InnoCentive’s Solver community now consists of nearly a quarter-million individuals from more than 200 countries[citation needed], with an added reach of 12+ million through strategic partnerships with organizations including The Economist, Nature Publishing Group, and Popular Science.[citation needed]

InnoCentive's customers include commercial, government and non-profit organizations, from Procter & Gamble, Dow AgroSciences and Eli Lilly and Company to the Air Force Research Lab, NASA and the Rockefeller Foundation. More than 1300 "challenges" have been posted in 40 disciplines, including chemistry, life sciences, business and entrepreneurship, computer science and clean technology.

Solutions have come from United States, Europe, Russia, China, India and Argentina; the cash awards for solving challenge problems are typically in the $10,000 to $100,000 range. To date, over $28 million has been awarded to solvers.[2]

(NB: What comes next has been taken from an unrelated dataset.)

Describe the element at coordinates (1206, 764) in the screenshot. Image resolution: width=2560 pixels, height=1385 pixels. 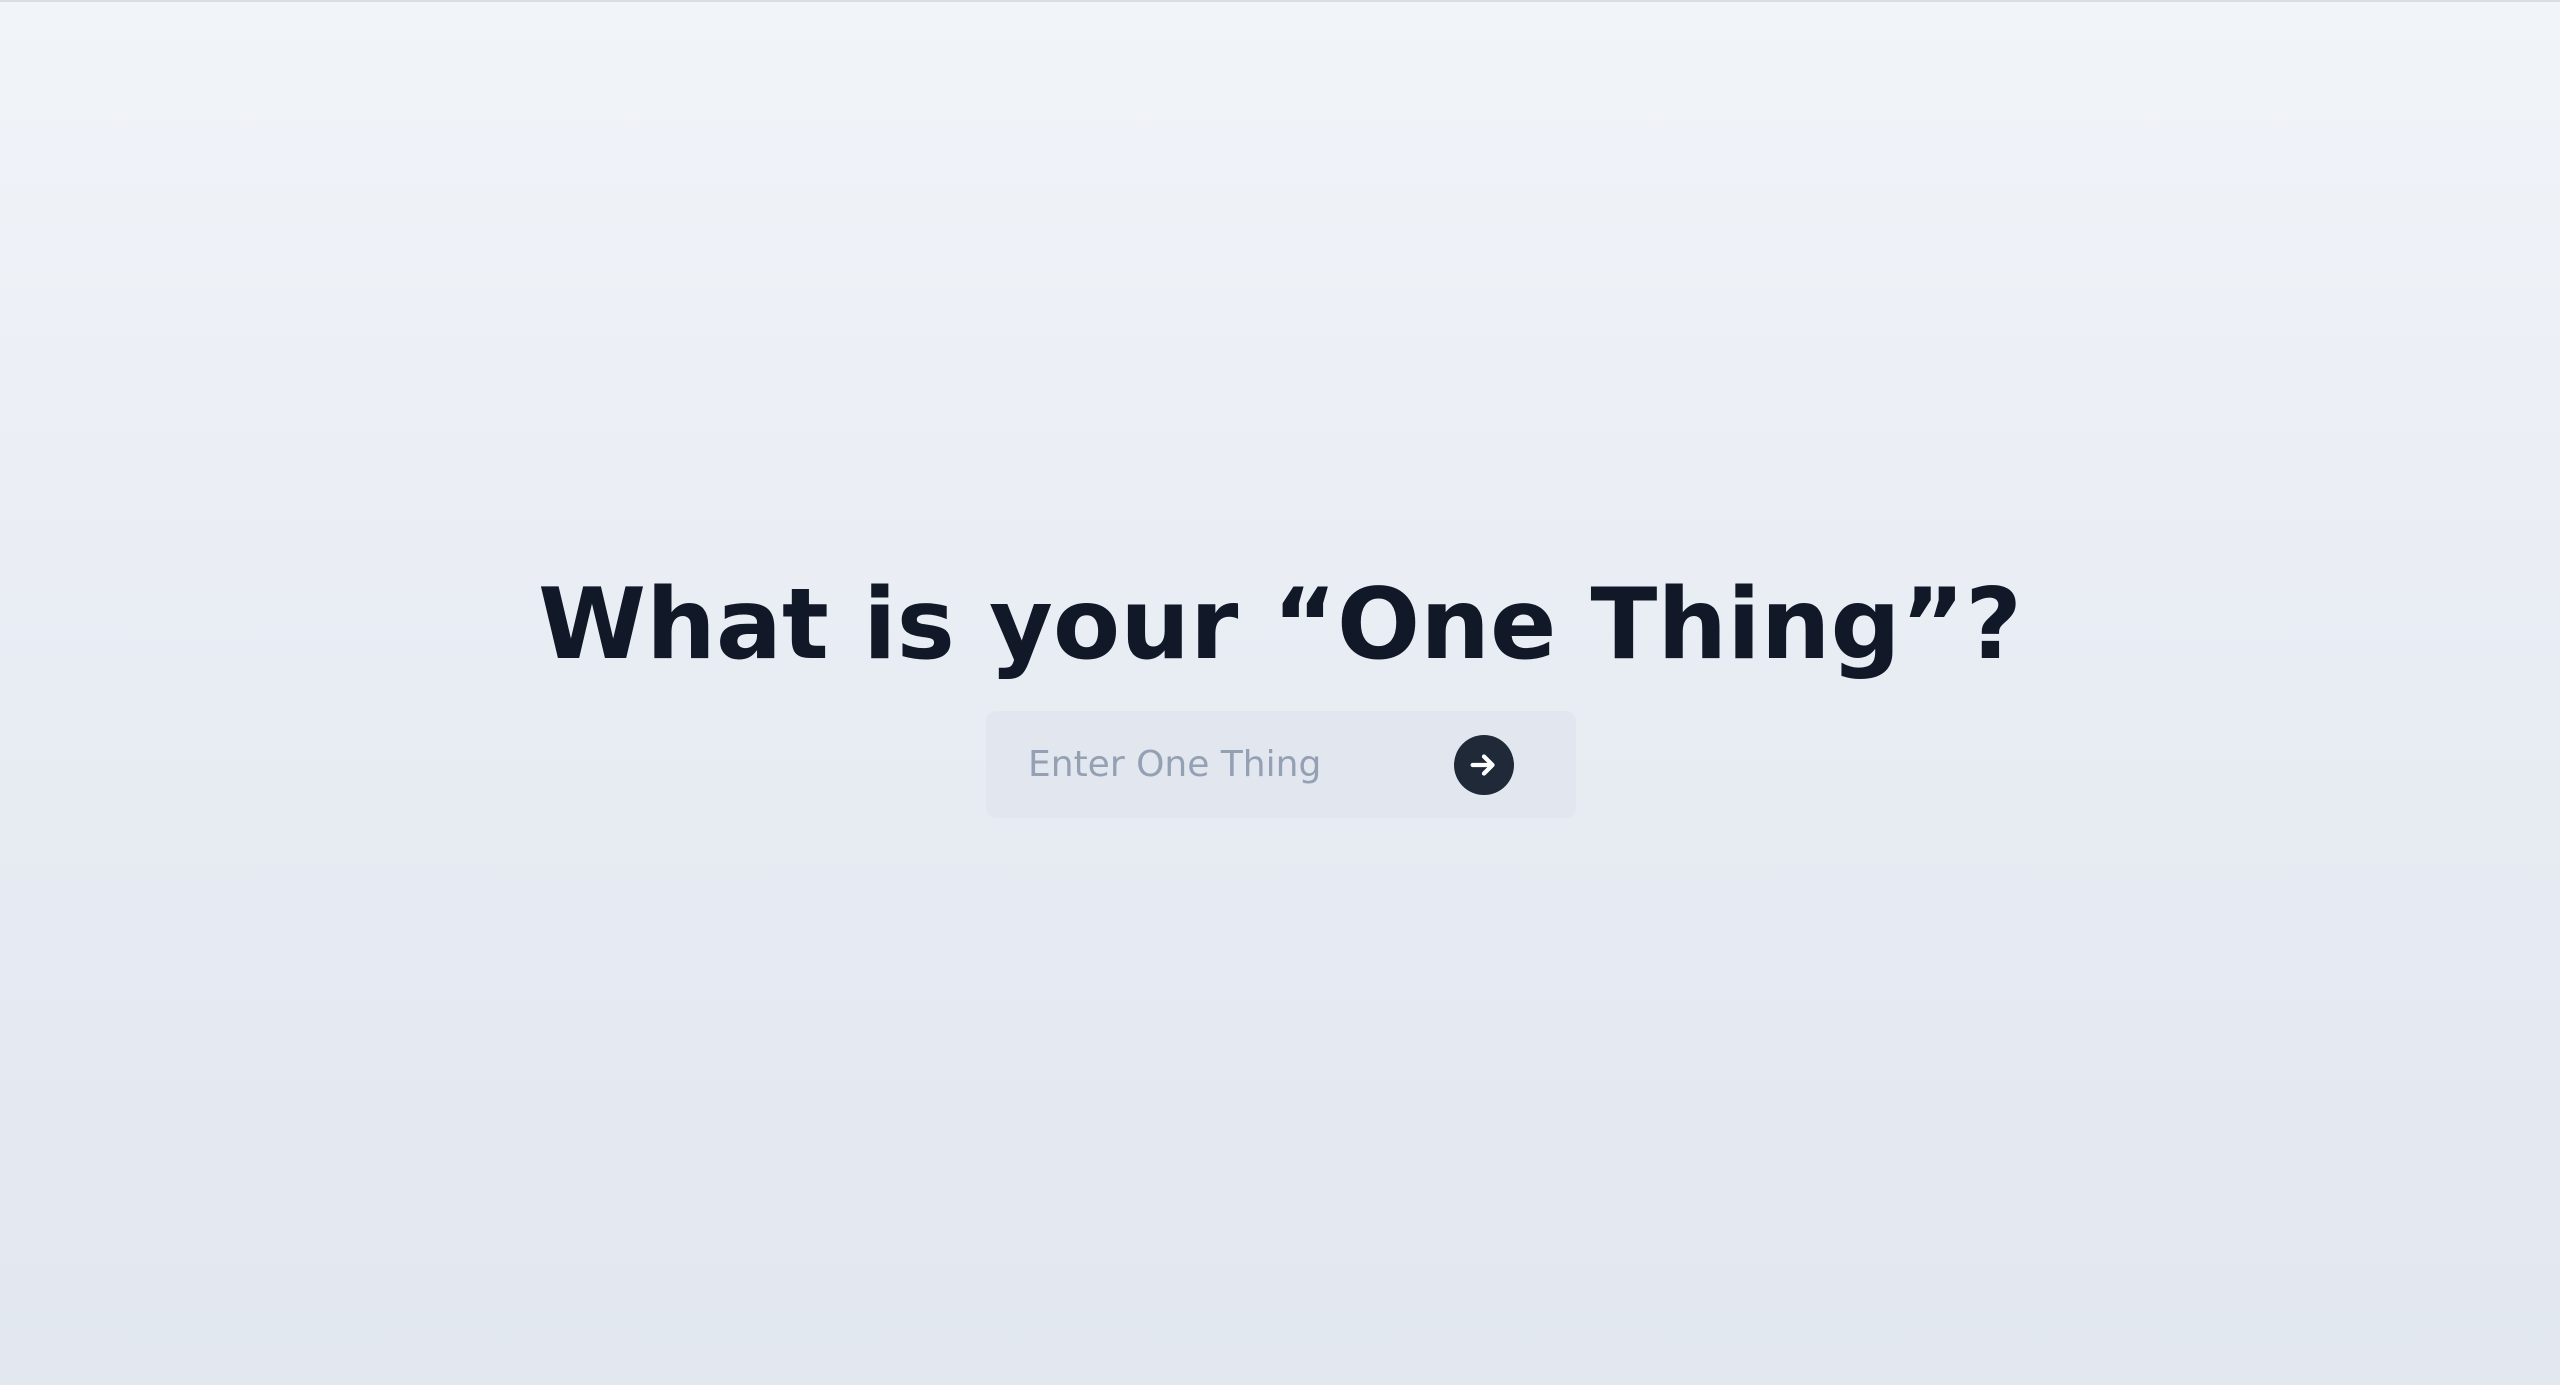
I see `one-thing-input` at that location.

InnoCentive provides a consultancy service to give its clients the highest likelihood of finding solutions to their problems. Client Services professionals help clients identify a challenge appropriate for posting on its network. They then estimate an appropriate award fee by determining the complexity of the problem, the resources required to find a solution, and the value transferred to the company. InnoCentive reserves the right to reject the award amounts that are deemed too low and its experts provide a solution vetting service to screen out ideas that do not meet the challenge criteria.

InnoCentive's "Seeker" companies must agree to intellectual property audits so that once a solution is provided to the company it can guarantee that the intellectual property is not used if the company decides not to award it.

InnoCentive also provides a consultancy service to its network of "solvers". Its team of PhDs provide feedback to the solvers to explain the terms of the challenges as well as why submitted solutions may be deficient. It provides the logistic and legal framework for maintaining control over the intellectual property until its sale to the seeker company. All communication and submitted solutions remain confidential.

[edit] Concept Model

For companies that heavily rely on R&D to compete on their markets (highly vertical models), resources tend to be very expensive and limited. Open Innovation suggests that valuable ideas come from both inside and outside of companies (Chesbrough, 2006). And it is also assumed that useful knowledge is widely distributed in markets and around the world. In this sense, InnoCentive has been creating and capturing value to the "seekers" and "solvers" by enabling the exchange of monetary rewards for external expertise.